“It’s getting hard again to cope with emotions, I can feel myself spiralling down a black hole” was the last thing I said to my therapist about 2 months ago.
I find it hard on a good day to describe how I feel. Some days I want to scream and shout for no reason and other day’s I’m indescribably happy. Understanding my emotions has been a very interesting journey and I can hardheartedly say I have made some progress. Although there are some days where it’s a struggle to get out of bed but I guess, that’s normal?
Progress is progress though – so I won’t put myself down! Starting therapy felt like a failure, I was offended when my Doc recommended a therapist. I down right refused! Nothing makes me uncomfortable then talking about feelings, emotions etc… but I went for my first session regardless and it was something else completely!
Still in denial but like a good sport I went along. It wasn’t as bad as I imagined. The therapist was nice and I spoke twice cause I was still in denial. 2 weeks later I willingly went back every back for 8 weeks, and you know what?. It helped! It’s hard to describe that feeling but to date I’m grateful that I went and completed my session.

COLLECTED DATA:
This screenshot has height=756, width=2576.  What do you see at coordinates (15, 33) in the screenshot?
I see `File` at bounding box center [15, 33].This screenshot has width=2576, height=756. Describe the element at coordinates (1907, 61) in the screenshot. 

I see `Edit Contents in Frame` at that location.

PROBLEM SET:
**A.** Reproduce the passage of the piece about starting therapy that begins with "Progress is progress" and runs through "completed my session.".
**B.** In the piece about starting therapy, what did the writer's doctor recommend?
**C.** Write the next part of the piece about starting therapy, picking up after its last sentence.

ANSWERS FOR THE EXERCISE:
**A.**
Progress is progress though – so I won’t put myself down! Starting therapy felt like a failure, I was offended when my Doc recommended a therapist. I down right refused! Nothing makes me uncomfortable then talking about feelings, emotions etc… but I went for my first session regardless and it was something else completely!
Still in denial but like a good sport I went along. It wasn’t as bad as I imagined. The therapist was nice and I spoke twice cause I was still in denial. 2 weeks later I willingly went back every back for 8 weeks, and you know what?. It helped! It’s hard to describe that feeling but to date I’m grateful that I went and completed my session.

**B.** The doctor recommended a therapist.

**C.**
Well one of many, since 2015 I have intermittently been in therapy and it’s not something I’m ashamed off….. I get it’s okay to seek help any help. My therapy has moved to online session not as regular before but it helps to seek professional help.
Any kind of therapy is amazing whether that’s speaking to a professional, your friends / family. I’m also a supported of others forms such as retail and food therapy. But talking is the best whether it’s straight away or you take your time…. it’s highly recommended.